Mengenal Syndrom Kawasaki, Banyak Jangkiti Anak-anak Saat Corona
- dw
Gejala radang misterius, berupa peradangan pembuluh darah, demam tinggi selama beberapa hari dan bercak merah pada kulit, belakangan ini makin banyak diidap anak-anak yang dikirim ke rumah sakit di saat pandemi COVID-19.
Gejala lain yang dikeluhkan dan diamati tenaga medis adalah sakit perut atau lambung, vaskulitis atau radang pembuluh darah yang bisa memicu radang jantung, pembengkakan kelenjar limfa, pembengkakan lidah, bibir pecah-pecah dan radang selaput mata. Sindrom peradangan beragam itu bisa memicu kegagalan fungsi organ tubuh penting.
Terutama pada kelompok umur pasien antara 5 hingga 14 tahun, kini makin banyak dilaporkan munculnya gejala sakit berat semacam itu, yang mirip sindrom Kawasaki.
Sejumlah pakar mengkaitkan kasusnya kemungkinan berkorelasi dengan infeksi SARS-Cov-2. Namun gejala mirip sindrom Kawasaki itu juga bisa dipicu empat jenis virus SARS lainnya yang sudah dikenal atau virus Rhino.
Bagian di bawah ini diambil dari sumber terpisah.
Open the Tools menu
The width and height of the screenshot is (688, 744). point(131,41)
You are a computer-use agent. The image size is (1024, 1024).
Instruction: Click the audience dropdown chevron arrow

Mengapa disebut sindrom Kawasaki?
Sindrom penyakit multiradang itu mula-mula diamati dan dilaporkan oleh dokter anak Tomisaku Kawasaki dari rumah sakit Palang Merah di Tokyo pada tahun 1967. Kawasaki mengamati kasus langka pertamanya tahun 1961, pada seorang pasien anak berusia 4 tahun, yang gejalanya tidak bisa dikategorikan pada penyakit yang sudah dikenal. Dalam kurun waktu 6 tahun berikutnya, dokter ahli pediatri ini mengamati dan menangani sejumlah kasus serupa.
Laporan ilmiah Kawasaki di sebuah jurnal ilmiah Jepang dari tahun 1967 ditindaklanjuti pemerintah di Tokyo pada 1970 dengan membentuk komisi penelitian yang dipimpin Kawasaki. Karena itulah istilah sindrom Kawasaki mencuat.